Доркис и Иона, разумеется, были не единственными людьми, с которыми мы поддерживали знакомство в Спарте. У нас было множество самых разных друзей, с которыми мы обедали, или ездили верхом, или вместе посещали празднества в честь Ортии и Ореста{41}, а с наступлением осени ходили смотреть бои быков. В огромном и густонаселенном городе, даже таком враждебном, как Спарта, вряд ли можно избежать многочисленных знакомств. Человек с душой отшельника вполне может жить в горах, где ему не с кем говорить, кроме бога; но здесь, в Спарте, сама плотность населения препятствует одиночеству, не говоря уже про характер этого населения. Во времена празднеств или игр повсюду густо, как колосья на пшеничном поле, теснятся люди, смешанная и перемешанная разноликая толпа полукровок и многокровок, которая самой своей разношерстностью угрожает всему, что дорого каждому отдельному человеку. Прежде всего — спартанцы. Голые, как могильные плиты, если не считать грубых железных колец на шее и браслетов на запястьях. Жестокие, суровые люди, которые не смеются шуткам длиннее шести слов и заводят детей по сговору; люди, для которых убийство неспартанцев — дело столь же обыденное, как и умерщвление больных лошадей. Затем — египтяне и сардийцы, одетые, в отличие от спартанцев, до неприличия роскошно, в длинные, до пят, хитоны, украшенные блестками и самоцветами. Они — и мужчины, и женщины — спят со всеми подряд так же запросто, как афиняне пьют вино. Были также и греки-периэки, уроженцы всех эллинских городов: одни — благочестивые, как сам Гомер, другие — еще более развращенные, чем сардийцы. И конечно же илоты, покорное большинство: одни с утра до вечера гнули спины, как ослы, другие же — вроде Доркиса и Ионы — красовались в золоте, как месопотамские боги. Как может человек оставаться самим собой и придерживаться обычаев своих предков в такой мешанине? В Афинах сексуальные нравы (к примеру) были просты. Мужчина должен хранить супружескую верность, в противном случае — что было не так уж редко — ему полагалось стыдиться своего порока. Если он спал с рабыней — а так все поступали, — он должен был презирать себя за то, что навлек на нее позор проституции. (В Спарте же изнасилование илотки считалось проявлением патриотизма. В Сардах это называлось «заморить червячка».) Выжить в таком городе можно было, только всячески пестуя свои лучшие качества — или же худшие, которые отчаянно вопиют о возмездии, только жонглируя дружбой и ища поддержки родственной души, плохой или хорошей.

Некоторые из наших друзей — те, которые обычно больше всего нравились Туке, — были нашими земляками, богатыми изгнанниками из Афин. Они, как правило, не очень-то жаловали Доркиса и Иону, главным образом, как мне кажется, из-за манеры Доркиса любезничать с женщинами. На людях он заигрывал с ними, но с наступлением темноты оставался непоколебимо верным своей жене. Афиняне же на людях были гораздо сдержаннее.

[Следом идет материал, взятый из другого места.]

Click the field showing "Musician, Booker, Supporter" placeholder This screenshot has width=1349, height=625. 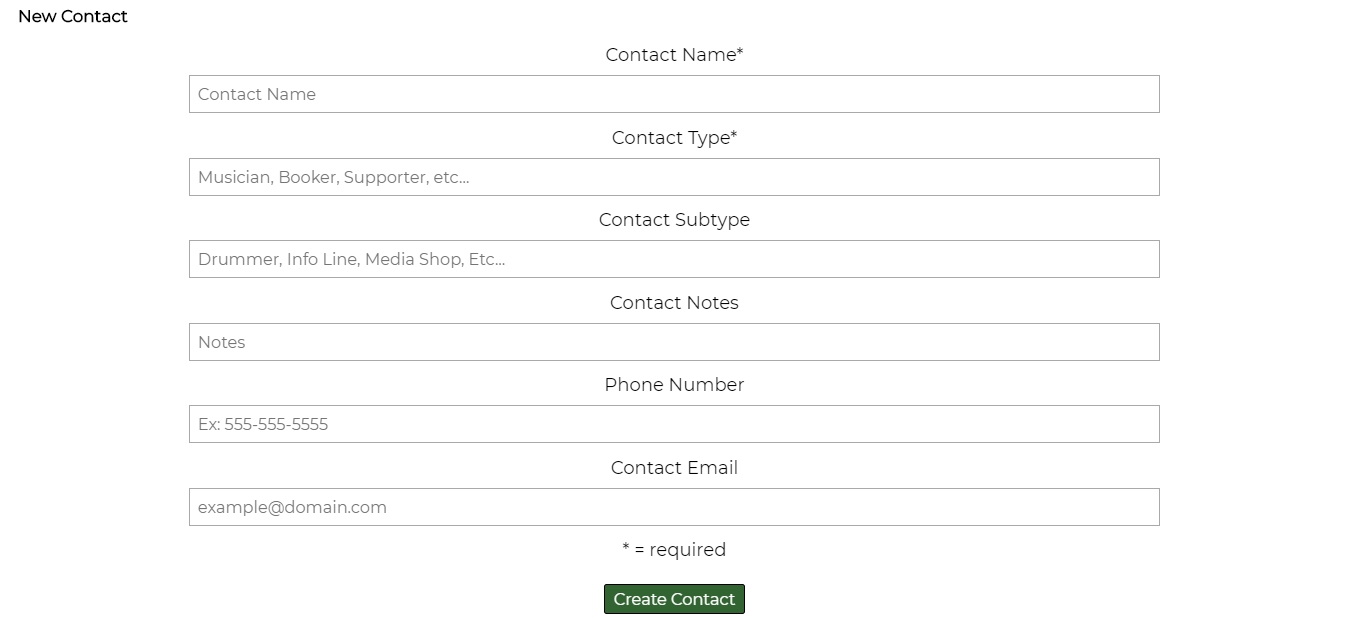click(674, 177)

Вообще-то я недолюбливал своих земляков, живших в Спарте. Я могу спокойно наблюдать, как тот или иной человек убивает быка. Это, на мой взгляд, куда лучше, чем древний культ Миноса, когда бык-бог неизменно одерживал победу и жертвами его были в основном дети. И когда праздничные возлияния и пляски переходили в настоящую оргию, я мог улизнуть с женой того или иного приятеля. Впрочем, в Спарте было несколько афинян, которые не стали жирными паразитами и которых изоляционистские законы этого Государства не обрекли на дальнейшее изгнание, но превратили в благородных отщепенцев — густобородых, умащенных благовониями, носивших украшения из полудрагоценных камней. Их отличала высокая культура, некоторых даже утонченная (когда Тука играла на арфе, они знали, что похвалить), хотя сам я отнюдь не такой уж восторженный поклонник культуры и утонченности, как можно ожидать. Самыми неотесанными людьми, которых я знал, были неуклюжий старый Клиний, мой любимый учитель, и Солон, мой любимый покровитель, которого какой-то поэт однажды назвал «отцом Афин и матерью свиней».